I'm trying to buy a relay at mouser.com but I don't know what are the values I should look for, for those parameters (Control Voltage Range, Load Voltage Rating, Load Current Rating, Input Current).

  • You need to look at everything. Mar 13, 2015 at 20:30
  • @IgnacioVazquez-Abrams yeah but I don't know what are the values I should seek
    – Paiku Han
    Mar 13, 2015 at 20:31
  • Do you know how a relay works? Mar 13, 2015 at 20:31
  • All I know is that a relay has often 4 "inputs" 2 that I can use to connect a controller (the arduino) and 2 I can use to connect the controlled component (a button on the phone). I also know that mechanical relay (on the video) use an electromagnet on the control end to close the circuit.
    – Paiku Han
    Mar 13, 2015 at 20:43
  • 1
    Why use a relay for this? You can probably do this with some simple transistors. Or if you like the isolation, opto-couplers. What kind of phone are you talking about?
    – Gerben
    Mar 13, 2015 at 20:50

3 Answers 3


I would tread carefully. A solid-state relay may or may not be suitable for the relatively low-level signals present across the phone buttons. Check the datasheet, buy just one, and try it out.

But do you need to control a physical phone? An Arduino can connect to a standard modem which has inbuilt commands to dial numbers and generally supervise a phone line.


An SSR is not a good choice for your application. The common use of an SSR is for switching on and off an AC load. If the data sheet mentions SCR or Triac, then it is meant for only switching AC and will not function for controlling DC. So keep this in mind when looking for components: if it says "24-220 VAC" on the data sheet that does not mean it will work for DC.

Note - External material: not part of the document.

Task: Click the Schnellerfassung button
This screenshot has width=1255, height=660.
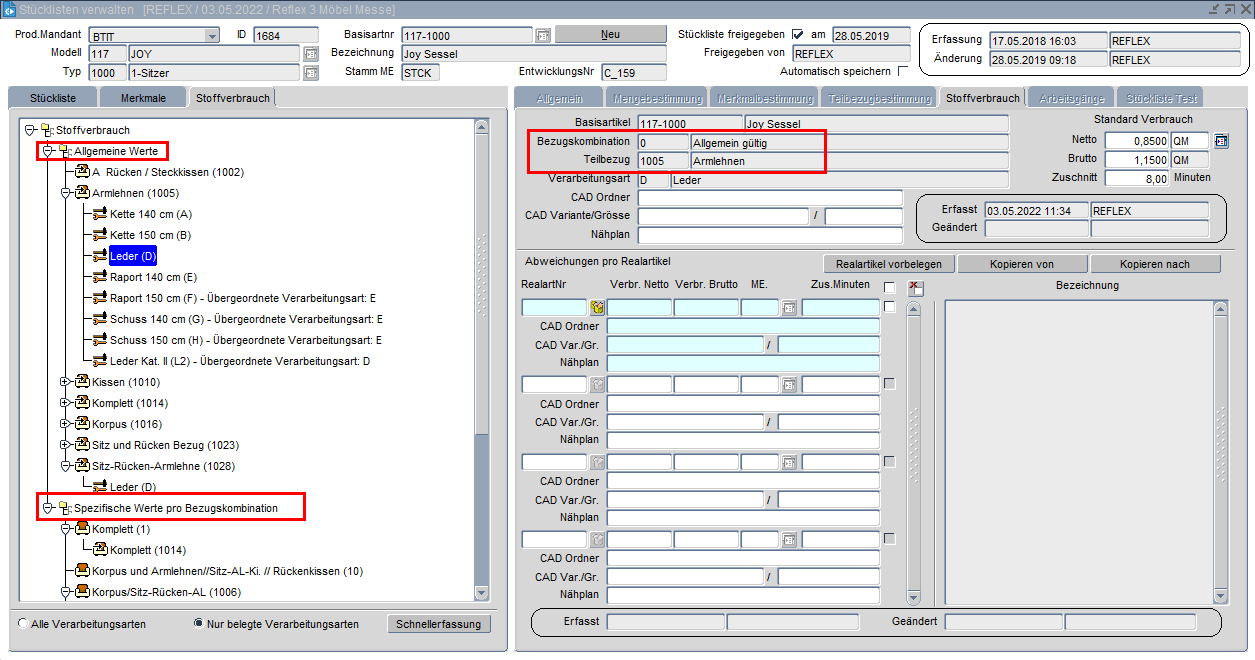Action: pyautogui.click(x=439, y=624)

A second common use of SSR and microcontrollers is the opto-coupled input type. That input method provides a safe scheme for a low voltage low current control signal to switch a large load.

For a button on a phone, you are switching a near zero current DC load. You should be able to control that with a transistor, but that would require some reverse engineering of how the phone keypads where being scanned. You would need to trace out what the voltage was, how much voltage drop could be accommodated.

A certain easy method is to use a small reed relay. Parts are available that have a coil that only draws ~10 mA so can be driven directly from an output pin. The relays are packaged in a DIP so easy to prototype on a breadboard. Many list the coil resistance and voltage for specs, for example a 5V and 500 ohm resistance coil would draw 10 mA. You will find many for 1 - 2 $US.

When working with a relay, you need to take care of the back EMF (aka flyback voltage) that occurs when you turn off. That is handled with a single diode which you will see in every schematic for driving a relay. For a beginner, an alternate/sure success route is to use a driver chip such as a ULN2003 that will drive inductive loads such as small relays.


If you're only controlling a button, the load current and load voltage are pretty much irrelevant since I'd be surprised if you even used 5% of it's rating in either category. I can't tell you how much you'll need here since I don't know the voltage that the relay will be operated on and the resistance of the path for the load.

What you do need to look at is the voltage and current of the input/control/logic signal. It should allow a 5V control voltage and the current draw for that logic signal should be no more than 40mA, although it's ideal to stick to a lower number (say, 30mA).

However, manually picking out a relay manually isn't ideal for a beginner since it requires a bit of extra components to properly run. A relay module (Amazon) allows you just hook up your wires to the jumpers and terminals of the relay module without any extra soldering (as far as I know they aren't breadboard compatible, thus requiring a custom PCB or having it "flop") or parts.